While I've been known to sneak MacBaby the occasional sweet treat, I turn a request down at the same time everyday -- bedtime. You would think that favorite children's books would bring pleasure to parent and child as they wind down their day. But, these innocuous stories end up with the boy running town the stairs begging for cake.
Take, for example, The Very Hungry Caterpillar. There is one page in this book that MacBaby immediately turns to. Not the page listing the caterpillar's fruit intake for the week, but the page filled with junk food. He points out the cake, pie and ice cream followed by a "yum." At least the watermelon and cheese bring us back to healthy.
Good Night Little Bear is no better. The story comes to a crux when father bear sneakily eats a piece of chocolate cake to find little bear. Sometimes the reading of this page ends with tears when MacBaby realizes there will be no cake for him. Don't even get me started on The Poky Little Puppy, but least favorite children's book ever.
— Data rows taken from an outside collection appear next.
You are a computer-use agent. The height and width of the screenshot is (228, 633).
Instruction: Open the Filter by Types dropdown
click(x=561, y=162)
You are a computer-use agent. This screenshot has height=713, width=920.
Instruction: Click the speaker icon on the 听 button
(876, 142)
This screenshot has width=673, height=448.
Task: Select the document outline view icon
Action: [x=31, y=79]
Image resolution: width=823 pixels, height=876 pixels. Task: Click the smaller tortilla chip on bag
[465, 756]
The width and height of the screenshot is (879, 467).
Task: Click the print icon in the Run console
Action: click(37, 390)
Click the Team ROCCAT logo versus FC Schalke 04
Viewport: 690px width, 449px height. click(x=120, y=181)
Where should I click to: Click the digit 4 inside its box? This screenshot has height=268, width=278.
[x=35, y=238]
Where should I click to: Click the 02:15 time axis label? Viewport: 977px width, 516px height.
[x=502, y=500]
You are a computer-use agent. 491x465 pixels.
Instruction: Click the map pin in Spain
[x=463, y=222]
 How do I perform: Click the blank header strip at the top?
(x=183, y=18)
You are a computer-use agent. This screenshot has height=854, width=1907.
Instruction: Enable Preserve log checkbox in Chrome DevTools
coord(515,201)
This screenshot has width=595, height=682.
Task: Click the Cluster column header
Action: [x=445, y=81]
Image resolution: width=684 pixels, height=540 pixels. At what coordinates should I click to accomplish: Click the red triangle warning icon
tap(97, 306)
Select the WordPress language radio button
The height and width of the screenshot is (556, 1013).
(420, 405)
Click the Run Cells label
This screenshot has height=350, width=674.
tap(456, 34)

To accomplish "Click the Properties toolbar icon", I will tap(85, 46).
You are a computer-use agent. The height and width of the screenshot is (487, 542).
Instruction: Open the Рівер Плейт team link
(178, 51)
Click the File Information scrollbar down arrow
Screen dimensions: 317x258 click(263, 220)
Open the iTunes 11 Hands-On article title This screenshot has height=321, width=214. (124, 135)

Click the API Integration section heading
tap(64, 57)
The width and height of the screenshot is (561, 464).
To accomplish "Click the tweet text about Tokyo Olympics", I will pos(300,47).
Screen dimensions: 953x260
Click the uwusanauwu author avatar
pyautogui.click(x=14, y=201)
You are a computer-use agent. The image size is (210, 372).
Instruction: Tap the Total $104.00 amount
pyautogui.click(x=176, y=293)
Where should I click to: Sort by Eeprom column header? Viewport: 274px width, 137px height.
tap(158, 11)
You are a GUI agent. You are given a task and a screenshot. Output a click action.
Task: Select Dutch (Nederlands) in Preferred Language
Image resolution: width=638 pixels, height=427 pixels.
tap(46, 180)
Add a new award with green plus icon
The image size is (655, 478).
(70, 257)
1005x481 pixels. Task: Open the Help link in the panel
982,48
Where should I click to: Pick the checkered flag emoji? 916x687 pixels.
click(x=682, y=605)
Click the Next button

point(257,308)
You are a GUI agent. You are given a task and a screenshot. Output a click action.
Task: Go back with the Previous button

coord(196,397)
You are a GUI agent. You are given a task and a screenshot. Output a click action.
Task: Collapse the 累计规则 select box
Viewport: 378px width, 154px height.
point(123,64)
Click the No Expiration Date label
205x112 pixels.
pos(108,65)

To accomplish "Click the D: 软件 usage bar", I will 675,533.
Not only is the book long and boring, but it is all about dessert. MacBaby has never had strawberry shortcake, and yet he knows he would like it. Clearly, there was no childhood obesity epidemic when these books were published.
Our compromise seems to be Sammy the Seal. Like his impressionable father who must have a Whopper after seeing a Burger King commercial, MacBaby demands a banana when he sees what the monkey in the zoo are consuming. So, he gets a banana before bed.
How do you balance sweets and good treats? Are you surprised about the number of bad food influences lurking in the pages of your kids' books?